04. Estrutura de governo: Ministério da Verdade, Ministério da Paz, Ministério do Amor e Ministério da Fartura. Todos para tratar do contrário do expresso no nome. Os lemas do Ministério da Verdade eram: Guerra é Paz, Liberdade é Escravidão, Ignorância é Força.

05. Todo dia cada cidadão exercitava os ‘Dois Minutos de Ódio’, em preparação para a ‘Semana do Ódio’. Era parte da estratégia de dominação das mentes. Precisava-se do inimigo, da ameaça representada pelo suposto movimento chamado Fraternidade, contrário ao sistema.

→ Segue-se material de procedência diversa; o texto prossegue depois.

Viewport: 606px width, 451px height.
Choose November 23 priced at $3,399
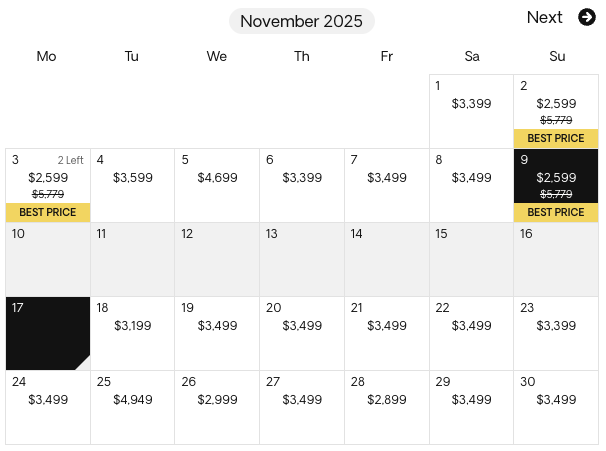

Tal cenário cinzento é pontuado pelo romance supostamente escondido entre Winston Smith (o herói anti-herói) e Júlia – inicialmente vista como da Polícia do Pensamento, um dos medos e tormentos dele. Amor subversivo. O primeiro contato foi via um suposto tropeço e a queda de Julia à frente de Winston, em um dos longos corredores do Ministério da Verdade.

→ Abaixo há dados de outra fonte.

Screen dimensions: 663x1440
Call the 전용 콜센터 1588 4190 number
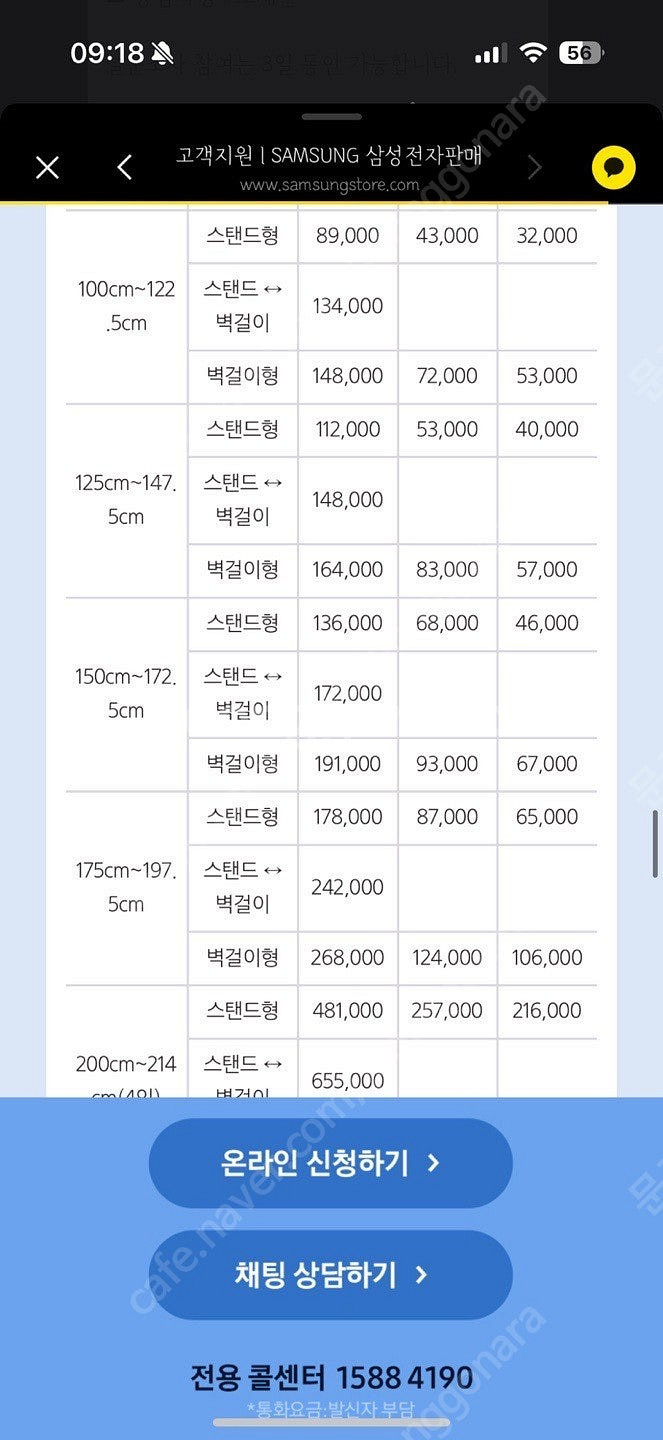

Quando ele a socorre, ela consegue fazer escorregar à sua mão um aplainado quadradinho de papel dobrado. O incidente se deu frente a uma das teletelas. Daí até abrir o bilhete de Julia, na sua estação de trabalho, foi um angustiante contorcionismo para manter secreta a prova do crime. “Eu te amo” era o escrito. Romance, tragédia, prisão do casal, tortura, desaparecimento de Julia, lavagem cerebral e submissão se desenrolam, e Winston sucumbe. Sim, “... finalmente ele lograra a vitória sobre si mesmo. Amava o Grande Irmão”.

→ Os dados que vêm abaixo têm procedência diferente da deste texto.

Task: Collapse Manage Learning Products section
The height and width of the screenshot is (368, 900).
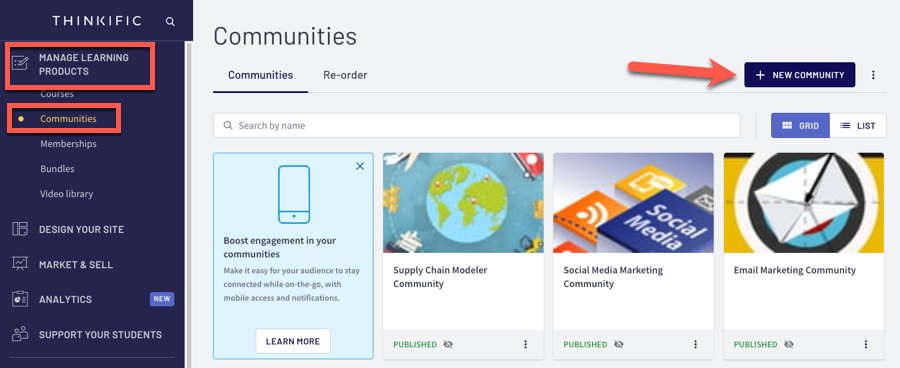Action: tap(84, 64)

Que semelhança o mundo atual teria frente a tão sombrio cenário? O formato é outro, mas alguns elementos são similares. As guerras “isoladas” – sem se chegar à Terceira Grande Guerra, que poderia ser a Final. O totalitarismo não morre: a Coréia do Norte de Kim Jong-un e sua filha de 10 anos, já sendo cevada para ser sucessora do pai; a Rússia de Putin, a completar 27 anos no poder; a Bielorússia de Lukashenko e sua cara de maus bofes; a China de Xi Jinping (rosto impassível, sem sinais de emoção); a Nicarágua de Daniel Ortega, o libertador fake, transmutado em ditador – autocracia perdoada por intelectuais anti-capitalistas e anti-EUA.

E o difuso totalitarismo do ódio, exercido nas redes sociais; aparentemente espontâneo, mas também induzido, como plena “liberdade de opinião”. E todo mundo vigiado por uma teletela cujo nível tecnológico avança rapidamente, o celular – indispensável e adorado objeto de desejo a serviço do consumo “salvador”. No dia a dia, ao invés dos Dois Minutos de Ódio, o ódio pleno, quotidiano, exercido à vontade – mas não por todos, felizmente.

Sim, ‘1984’ não é aqui, mas... Resistir, pois. Sempre.

Tarcisio Patricio, Doutor em Economia. Professor da UFPE, aposentado.